• _Given passage_
★ ★ ★ ★ ★
Weather News

What makes a thunderstorm severe?

Ben Domensino, Tuesday September 28, 2021 - 12:20 EST

While all thunderstorms cause lightning and thunder, only a small proportion of the storms we see in Australia are considered severe.

So, what makes some storms more dangerous than others?

Image: Lightning strikes Sydney in spring 2020. Source: @glanzpunkt / Instagram

All thunderstorms require three key ingredients to form:

  • An unstable atmosphere, meaning the air becomes cooler with height.
  • Low-level moisture in the atmosphere.
  • A trigger mechanism that causes air to rise from the surface.

When these three ingredients are available in greater quantities, thunderstorms are typically more intense and have a better chance of becoming severe.

The Bureau of Meteorology issues severe thunderstorm warnings in Australia when there is a risk that storms will produce at least one of the impacts listed in the image below.

However, even in this select group of severe thunderstorms, some are more intense and dangerous than others.

The most destructive type of thunderstorms are called supercells. These powerful and rare and only form when there is enough wind shear in the atmosphere, which means the wind changes speed and direction with height, allowing the storm to start rotating. Supercell thunderstorms can produce:

  • Destructive wind gusts above 125 km/h Tornadoes.
★ ★ ★ ★ ★
• _Provided records_
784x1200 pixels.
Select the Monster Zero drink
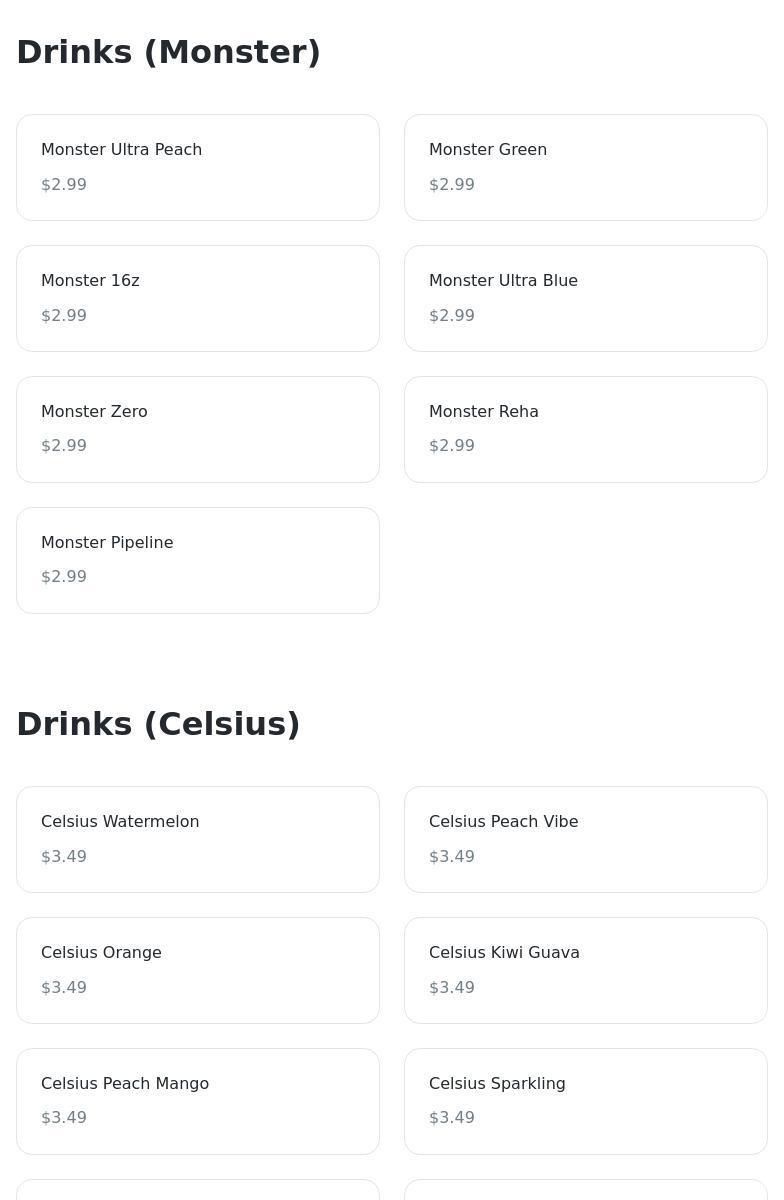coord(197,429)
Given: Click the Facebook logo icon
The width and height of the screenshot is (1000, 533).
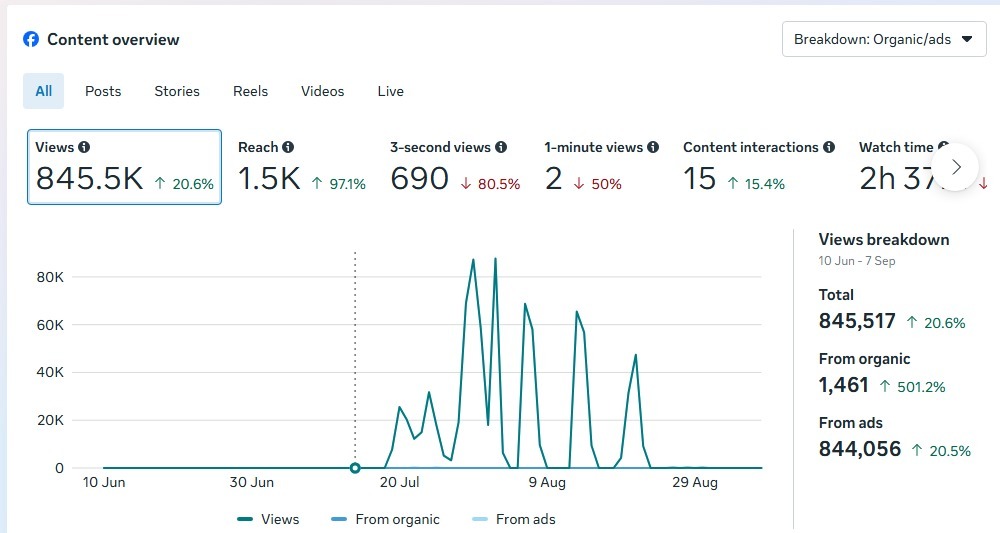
★ ★ ★ ★ ★
• _Required actions_
a - In the thunderstorm article, switch "ingredients" to "components" throughout the stretch from "All thunderstorms require" through "of becoming severe.", and give that stretch again.
b - Resume the article on severe thunderstorms from the point where it stops.

• _Task results_
a -
All thunderstorms require three key components to form:

  • An unstable atmosphere, meaning the air becomes cooler with height.
  • Low-level moisture in the atmosphere.
  • A trigger mechanism that causes air to rise from the surface.

When these three components are available in greater quantities, thunderstorms are typically more intense and have a better chance of becoming severe.

b -
  • Giant hail measuring more than 5cm in diameter.
  • Extreme rainfall rates causing intense flash flooding.

Image: Brisbane under a summer night storm in February 2021. Source: @chasing_photons / Instagram

Regular thunderstorms usually live for tens of minutes, while supercells can go on for hours. Their rotation also allows them to move in different directions to other storm cells surrounding them, which can make these savage storms very difficult to predict.

The best place to find information about severe thunderstorms in real-time are the official severe thunderstorm warnings issued by the Bureau of Meteorology. You can also track storms using satellite, radar and lightning strike data on Weatherzone’s app and website.